Paradoxalmente, enquanto cresce o reconhecimento da urgência climática, diversas regiões do mundo continuam ampliando investimentos em combustíveis fósseis. Estudos apresentados no contexto da COP30 indicam que tanto o Brasil quanto a América Latina e Caribe mantêm uma trajetória de expansão da exploração de petróleo e gás, além do crescimento de projetos de usinas termelétricas a gás natural.
Nesse contexto, aumentos nos preços internacionais de petróleo e gás tendem a repercutir diretamente na economia brasileira. Mesmo com produção doméstica crescente, os preços de combustíveis no país permanecem fortemente influenciados pelas cotações internacionais do petróleo, especialmente pelo Brent. Assim, choques de preço decorrentes de tensões geopolíticas podem ser transmitidos ao consumidor brasileiro, independentemente do nível de produção nacional.

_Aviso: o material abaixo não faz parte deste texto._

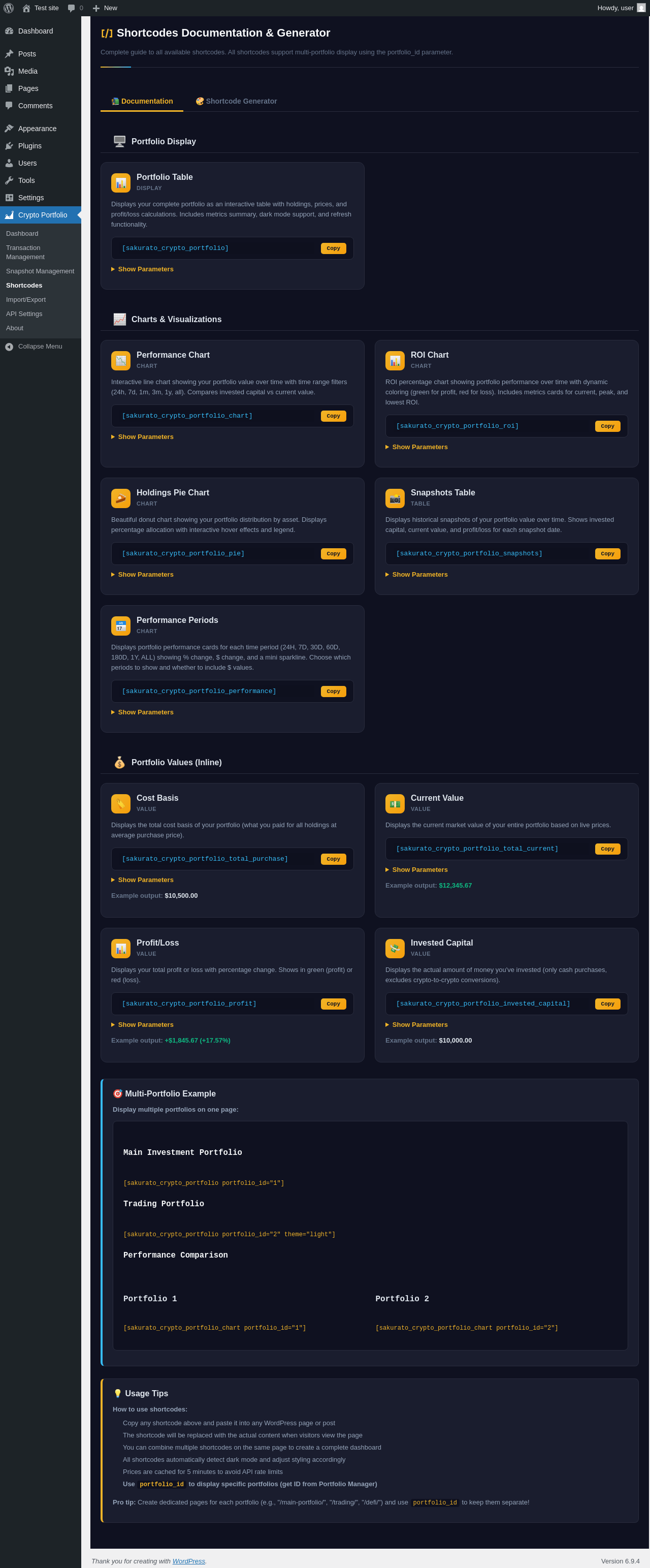Click the Appearance paintbrush icon
The width and height of the screenshot is (650, 1568).
point(9,129)
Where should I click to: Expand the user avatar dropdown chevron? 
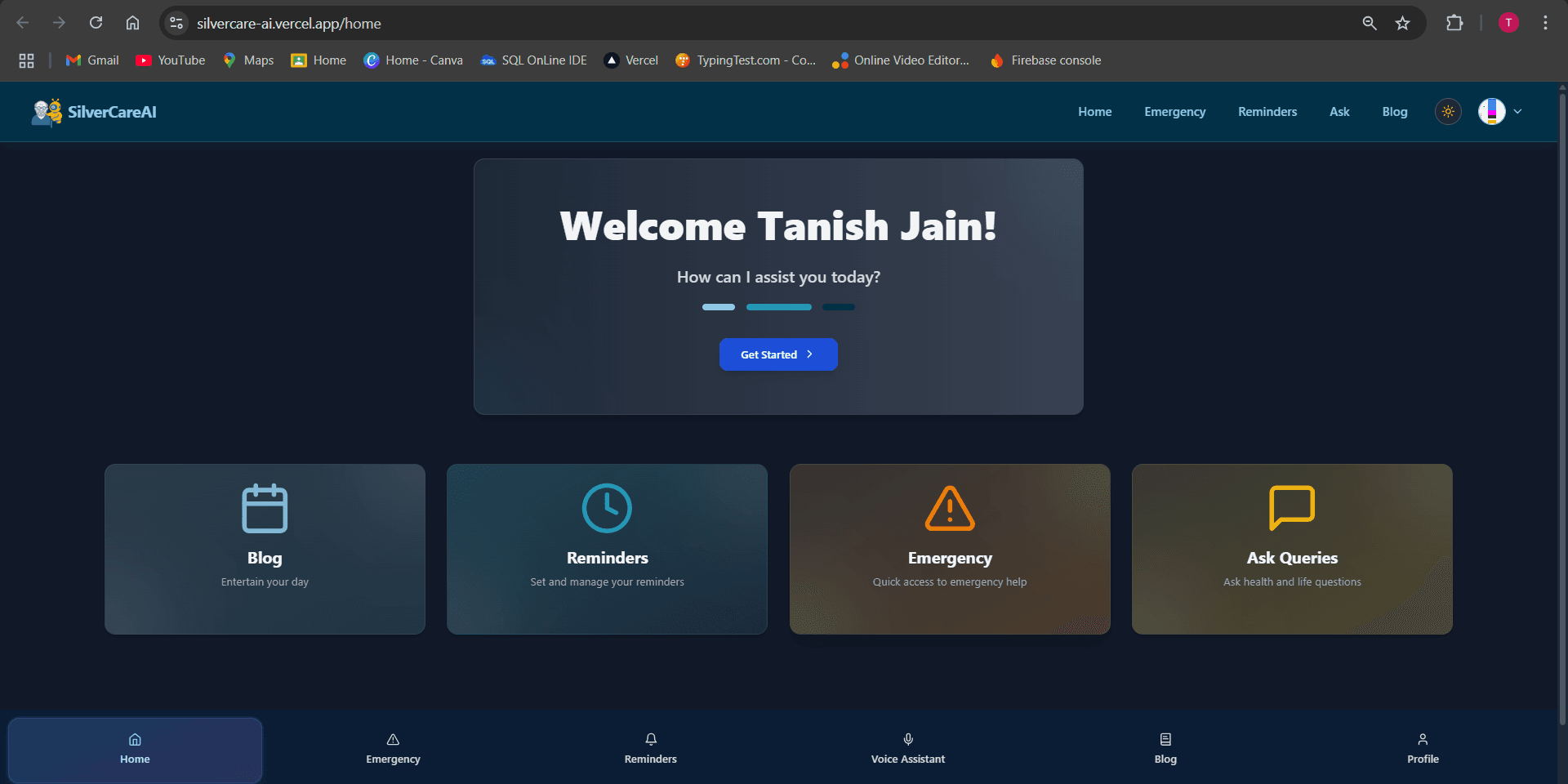[1517, 112]
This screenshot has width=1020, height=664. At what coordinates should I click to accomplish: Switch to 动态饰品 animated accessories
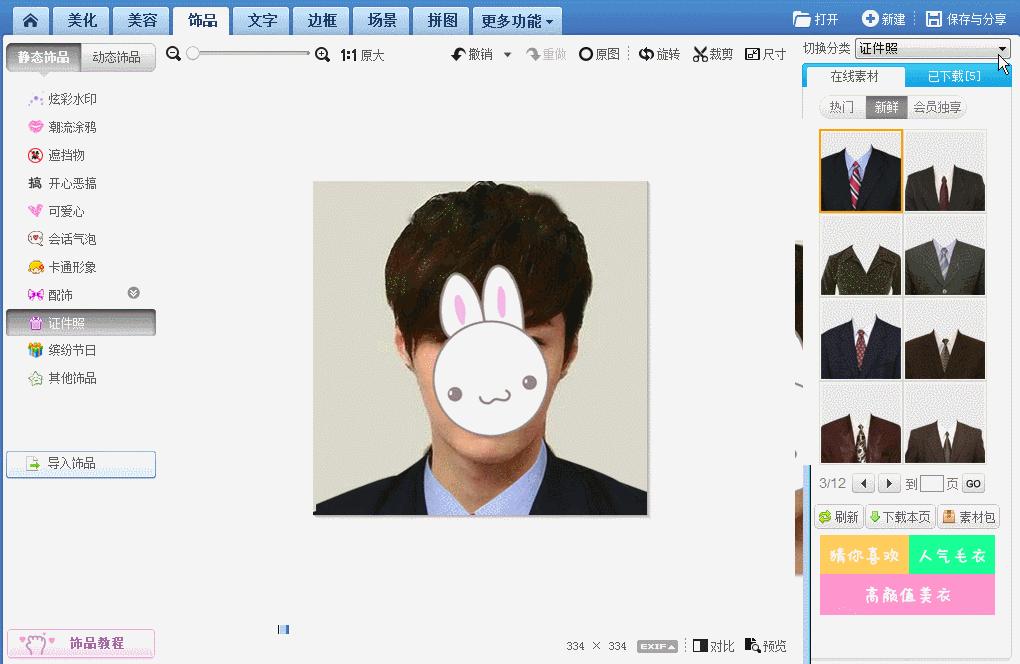tap(117, 58)
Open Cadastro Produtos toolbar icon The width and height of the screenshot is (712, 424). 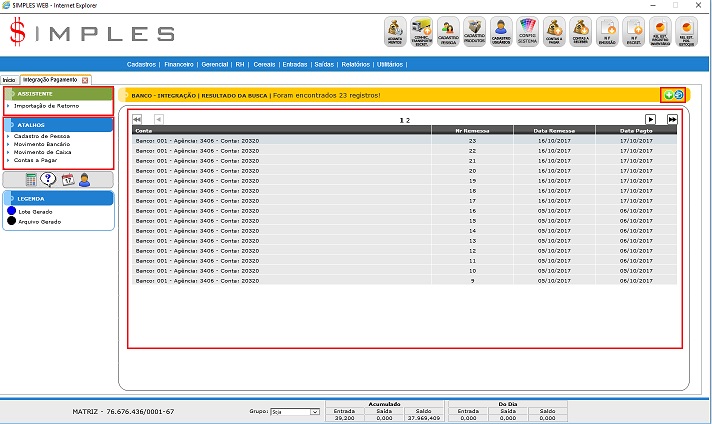[x=474, y=32]
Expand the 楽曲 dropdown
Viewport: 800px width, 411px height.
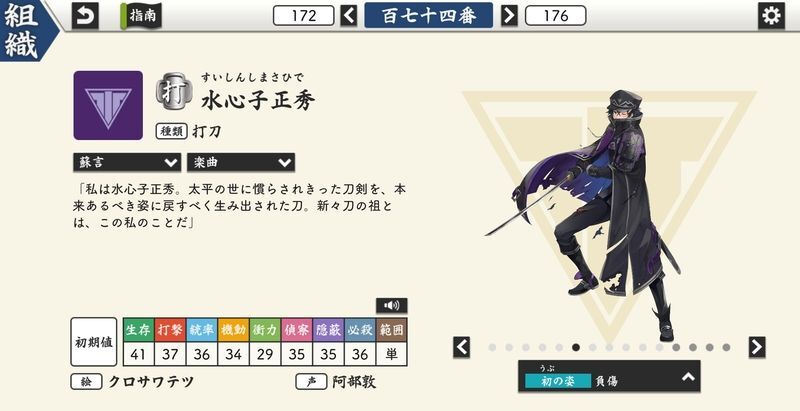(241, 163)
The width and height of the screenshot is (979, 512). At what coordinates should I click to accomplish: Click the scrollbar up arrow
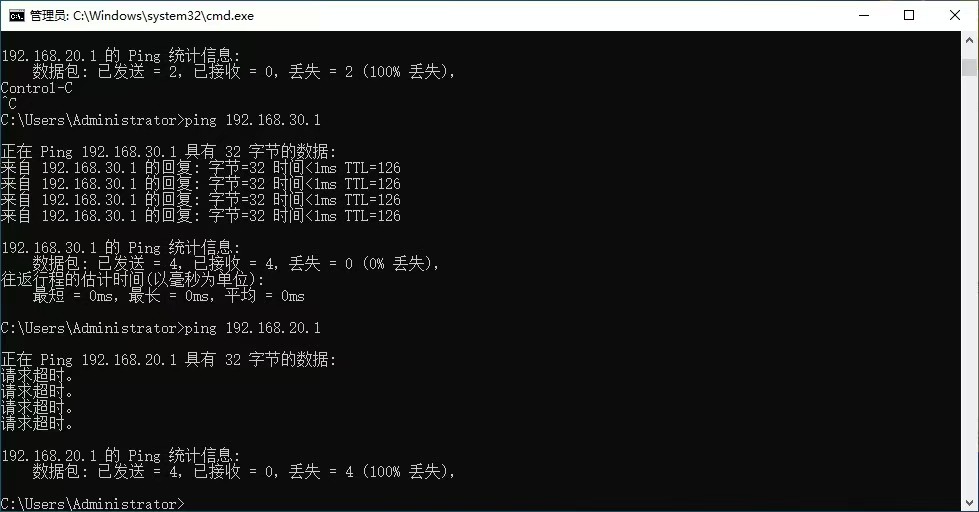tap(969, 41)
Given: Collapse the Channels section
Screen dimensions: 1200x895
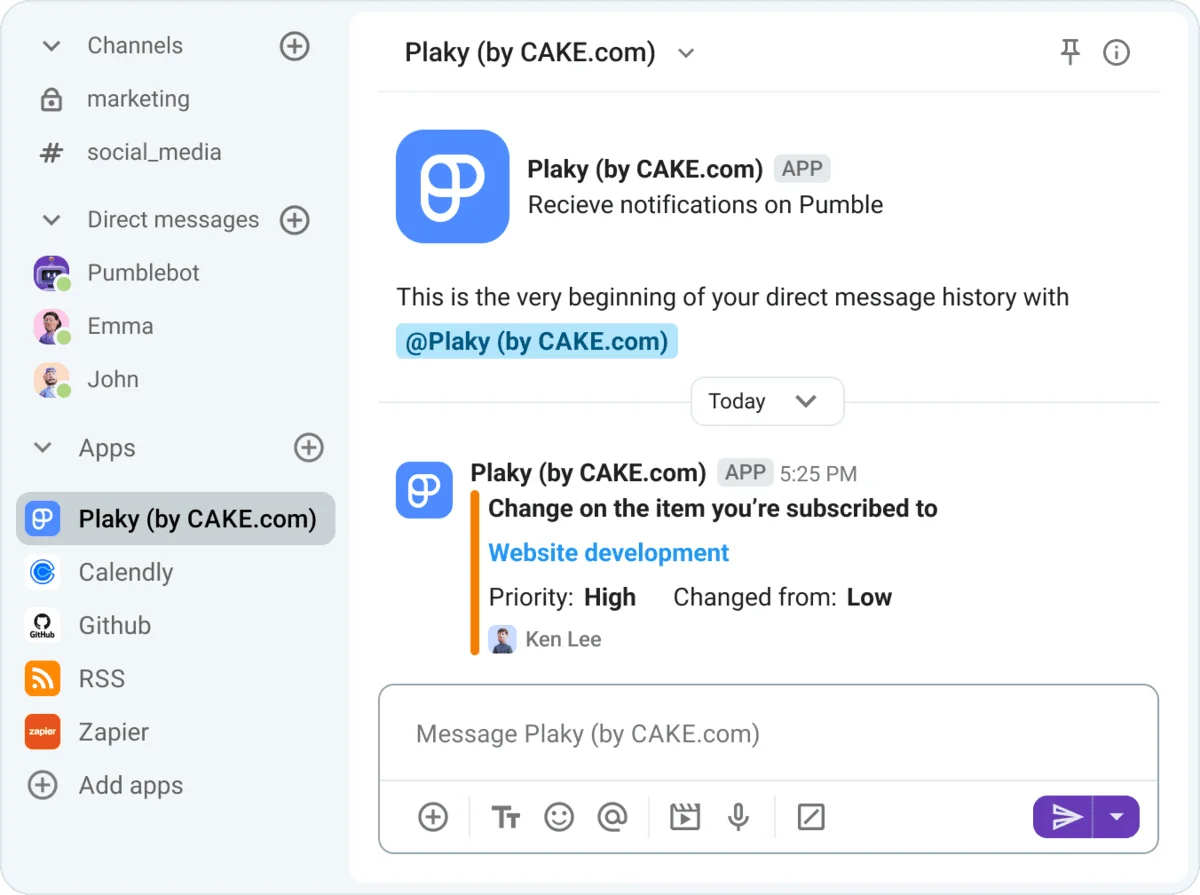Looking at the screenshot, I should pyautogui.click(x=49, y=45).
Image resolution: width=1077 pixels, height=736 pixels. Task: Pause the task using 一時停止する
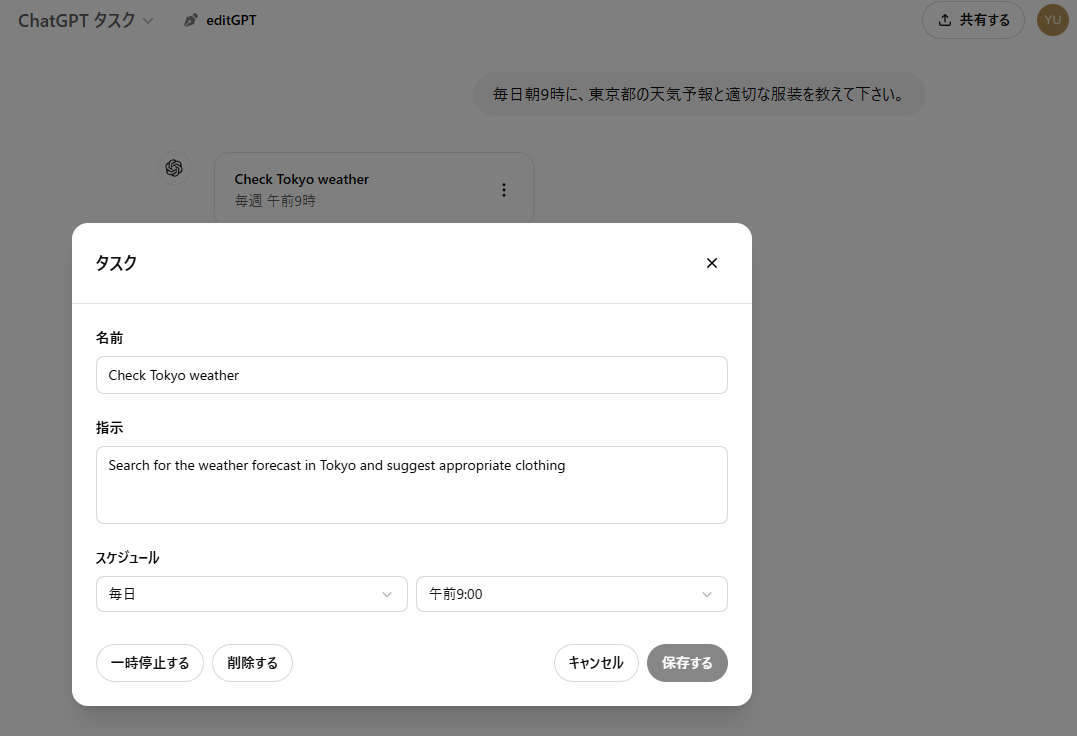click(149, 662)
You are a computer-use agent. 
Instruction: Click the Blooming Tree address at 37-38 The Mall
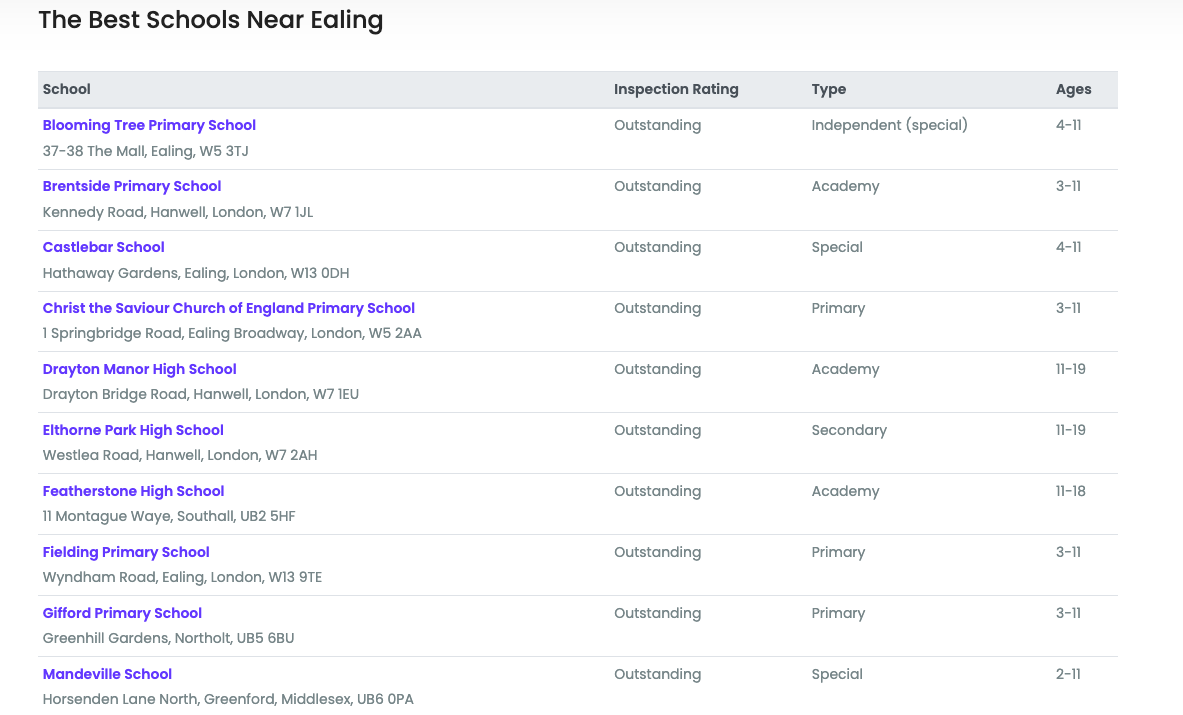(x=145, y=151)
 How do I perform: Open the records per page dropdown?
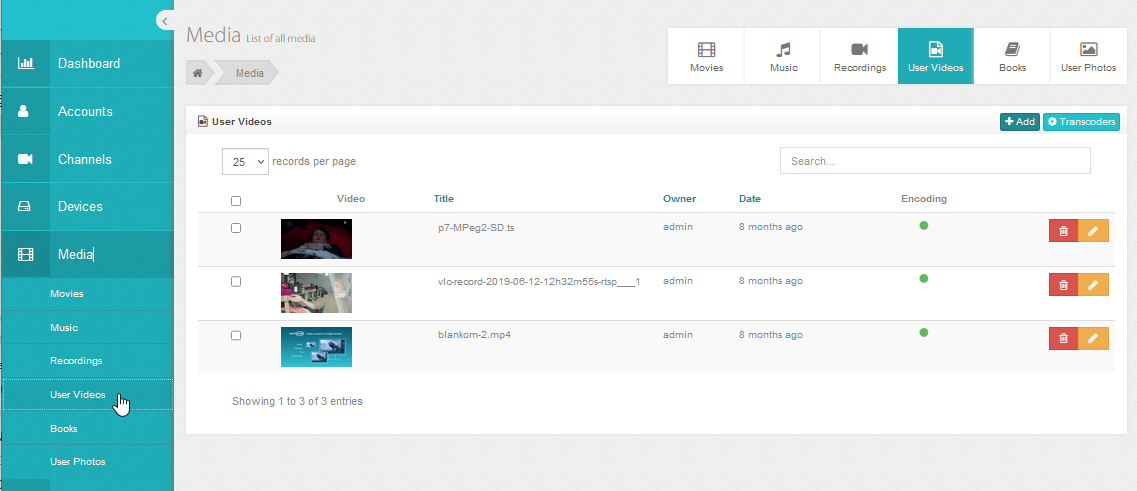point(245,161)
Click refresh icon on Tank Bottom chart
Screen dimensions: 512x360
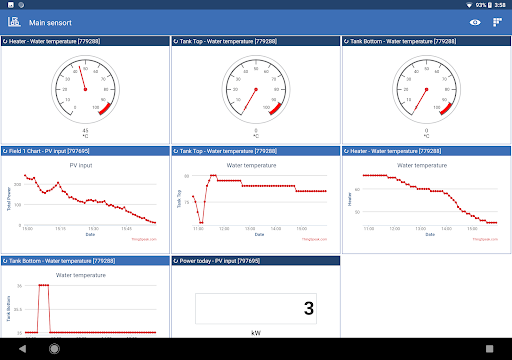pyautogui.click(x=5, y=261)
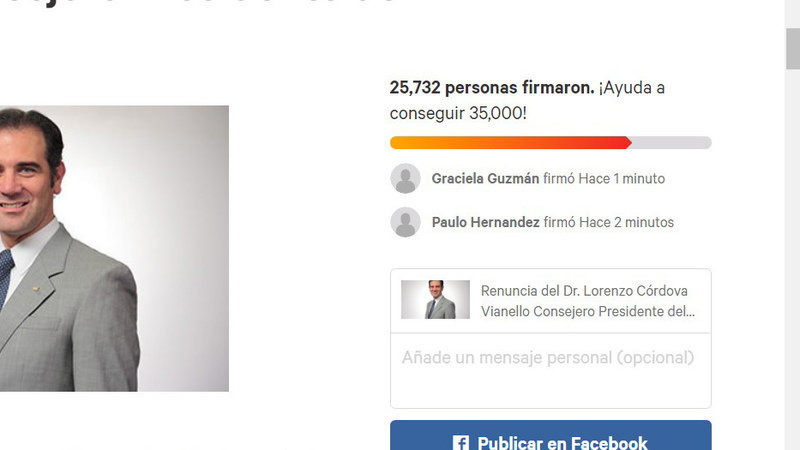Click the signature progress bar
Viewport: 800px width, 450px height.
(x=551, y=143)
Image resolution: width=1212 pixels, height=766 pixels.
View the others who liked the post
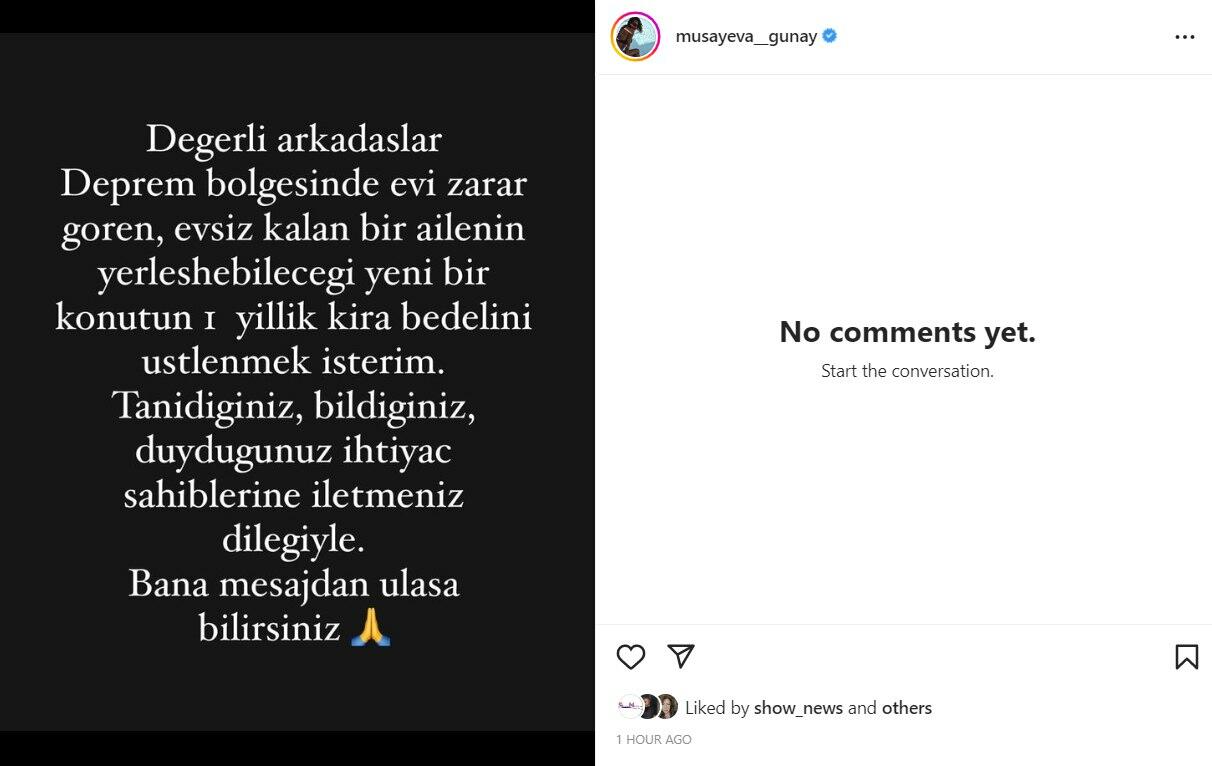click(x=906, y=708)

Ao mesmo tempo, políticas energéticas recentes indicam uma possível ampliação da dependência de gás natural no sistema elétrico brasileiro. O Leilão de Reserva de Capacidade (LRCAP 2026), por exemplo, prevê a contratação de novas usinas termelétricas a gás natural para garantir flexibilidade operacional ao Sistema Interligado Nacional (SIN). Parte desses projetos depende de gás natural liquefeito (GNL) importado, cujo preço é altamente sensível às condições do mercado internacional e a eventos geopolíticos. Eventuais aumentos de custo tendem a ser repassados ao sistema elétrico por meio de encargos setoriais, como a Conta de Contratação de Capacidade (CONCAP), com impacto final sobre os consumidores.
Outro elemento relevante é a crescente inserção do Brasil no mercado global de petróleo como exportador. Atualmente, cerca de metade da produção nacional é destinada ao mercado externo. Em períodos de tensão internacional e restrição de oferta global, esse movimento pode se intensificar, ampliando as receitas de exportação do setor petrolífero, ao mesmo tempo em que expõe o mercado doméstico às dinâmicas de preços internacionais.
Esse conjunto de fatores evidencia como conflitos geopolíticos em regiões estratégicas continuam influenciando diretamente a economia global e reforça a centralidade do debate sobre diversificação energética, segurança do abastecimento e aceleração da transição para sistemas energéticos menos dependentes de combustíveis fósseis.